* GOAL *
Please rewrite the records below as a numbered list, one line per item, and skip any blank lines. Leave out the pictures.

* DATA EXCERPTS *
◇ ◇ ◇ ◇ ◇

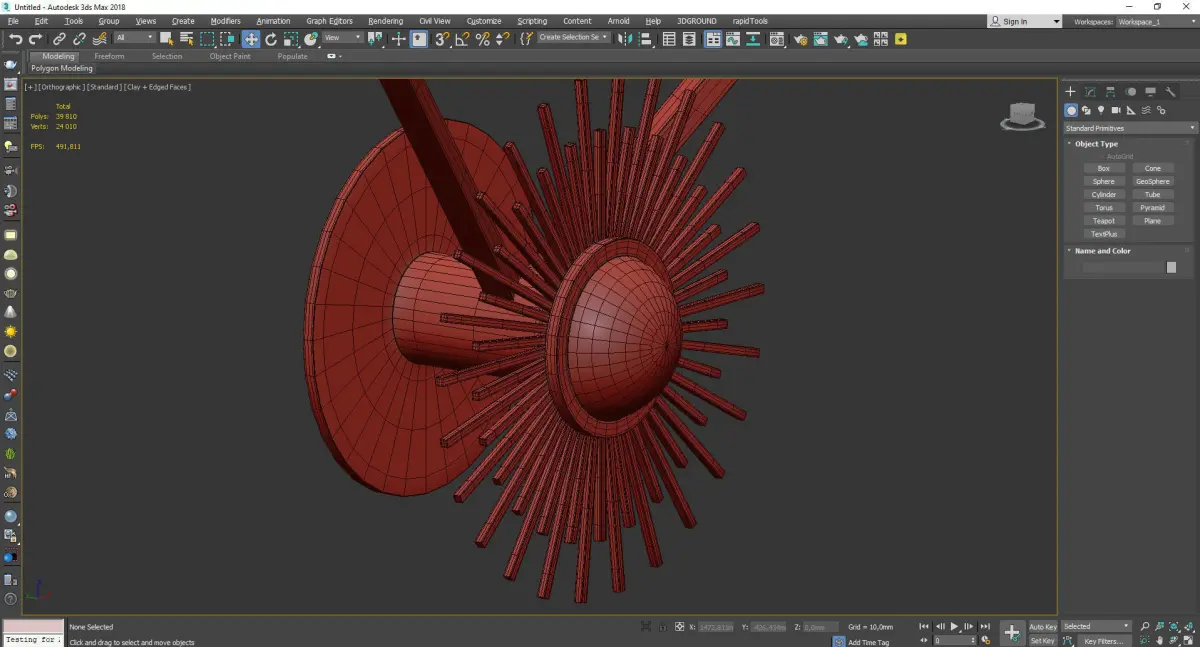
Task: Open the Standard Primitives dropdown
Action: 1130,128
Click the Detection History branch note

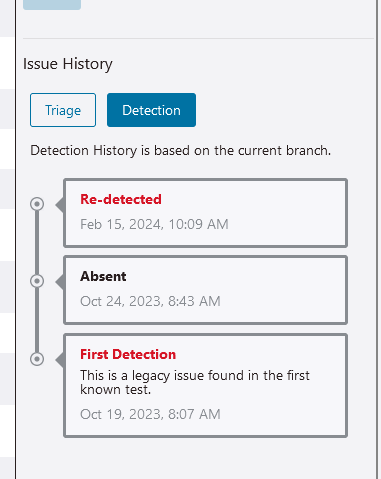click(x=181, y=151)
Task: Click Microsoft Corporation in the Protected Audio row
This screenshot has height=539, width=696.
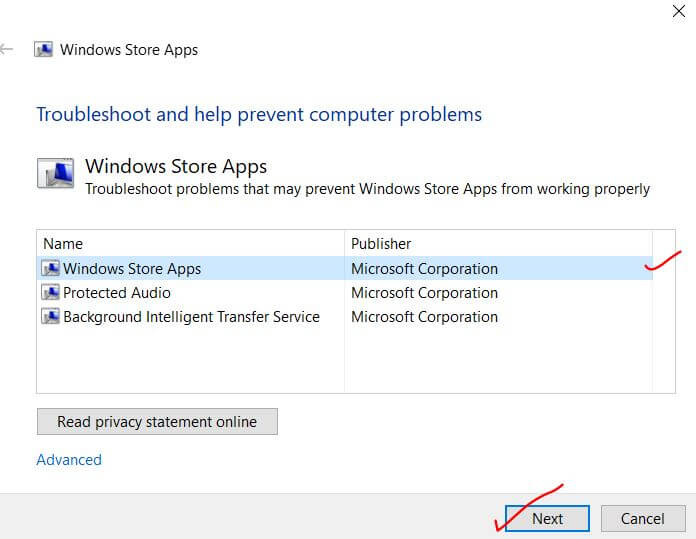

◇ ◇ ◇ ◇ ◇

* CORRECT RESULT *
1. Task: Open the Standard Primitives dropdown
2. Action: 1130,128
3. Click the Detection History branch note
4. click(x=181, y=151)
5. Task: Click Microsoft Corporation in the Protected Audio row
6. This screenshot has height=539, width=696.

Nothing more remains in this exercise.